Human Trafficking of School-aged Children
Human trafficking is the recruitment, harboring, transporting, or procurement of a person for labor or services for the purpose of involuntary servitude, slavery, or forced commercial sex acts. While human trafficking is a global problem, it is also a Texas problem. School-aged children are vulnerable to the manipulation and exploitation tactics of traffickers. Unfortunately, law enforcement has confirmed cases of trafficking occurring on school grounds, at school events, and even carried out by classmates.
Traffickers are brutal, and victims are often subjected to serious, life-altering manipulation, and control through the use of threats of violence, physical, sexual, or emotional abuse, and withholding of basic necessities. Many children do continue to attend school while being trafficked, and as such, are in contact with school personnel on a regular basis. This means that because of your role as an education professional, you may be in a position to identify and report human trafficking, thus facilitating the child’s rescue by law enforcement.

-- Dataset rows --
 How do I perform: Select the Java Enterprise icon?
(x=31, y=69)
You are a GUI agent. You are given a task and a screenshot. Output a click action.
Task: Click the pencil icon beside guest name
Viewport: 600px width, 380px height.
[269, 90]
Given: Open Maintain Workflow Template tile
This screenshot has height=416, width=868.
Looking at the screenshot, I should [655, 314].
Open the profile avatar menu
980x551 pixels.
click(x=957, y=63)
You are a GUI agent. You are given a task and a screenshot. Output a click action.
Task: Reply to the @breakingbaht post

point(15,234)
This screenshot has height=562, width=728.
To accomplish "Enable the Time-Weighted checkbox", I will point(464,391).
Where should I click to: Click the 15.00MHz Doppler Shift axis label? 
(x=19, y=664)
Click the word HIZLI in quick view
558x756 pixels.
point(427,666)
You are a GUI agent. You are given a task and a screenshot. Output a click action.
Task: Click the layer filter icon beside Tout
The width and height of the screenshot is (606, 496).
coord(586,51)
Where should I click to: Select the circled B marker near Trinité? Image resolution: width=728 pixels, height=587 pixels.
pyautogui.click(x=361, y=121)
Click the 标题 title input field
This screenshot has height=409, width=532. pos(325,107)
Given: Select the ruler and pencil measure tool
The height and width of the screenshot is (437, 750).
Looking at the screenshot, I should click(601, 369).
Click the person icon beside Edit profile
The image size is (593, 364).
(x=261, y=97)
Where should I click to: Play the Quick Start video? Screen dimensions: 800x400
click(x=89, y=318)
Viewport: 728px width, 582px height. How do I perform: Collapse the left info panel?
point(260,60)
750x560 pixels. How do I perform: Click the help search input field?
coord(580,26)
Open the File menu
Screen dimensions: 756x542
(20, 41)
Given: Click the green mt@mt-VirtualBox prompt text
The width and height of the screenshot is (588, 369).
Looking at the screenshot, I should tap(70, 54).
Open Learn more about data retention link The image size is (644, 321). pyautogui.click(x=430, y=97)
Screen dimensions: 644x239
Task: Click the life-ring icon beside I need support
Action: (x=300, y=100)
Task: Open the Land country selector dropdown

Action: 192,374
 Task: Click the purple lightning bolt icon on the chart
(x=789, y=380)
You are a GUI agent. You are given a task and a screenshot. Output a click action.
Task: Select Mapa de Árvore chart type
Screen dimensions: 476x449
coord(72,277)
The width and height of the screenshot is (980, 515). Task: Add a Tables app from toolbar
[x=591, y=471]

-- Given instruction A --
List the actions that the definition of human trafficking names in the page text on trafficking of school-aged children.
-- Given instruction B --
Recast the listing's lines as a numbered list, starting at the line that contains "Where should I click to: Play" and ending at the line that contains "Looking at the screenshot, I should tap(70, 54).". Leave out blank lines.

-- Solution A --
- Recruitment
- Harboring
- Transporting
- Procurement

-- Solution B --
1. Where should I click to: Play the Quick Start video? Screen dimensions: 800x400
2. click(x=89, y=318)
3. Viewport: 728px width, 582px height. How do I perform: Collapse the left info panel?
4. point(260,60)
5. 750x560 pixels. How do I perform: Click the help search input field?
6. coord(580,26)
7. Open the File menu
8. Screen dimensions: 756x542
9. (20, 41)
10. Given: Click the green mt@mt-VirtualBox prompt text
11. The width and height of the screenshot is (588, 369).
12. Looking at the screenshot, I should tap(70, 54).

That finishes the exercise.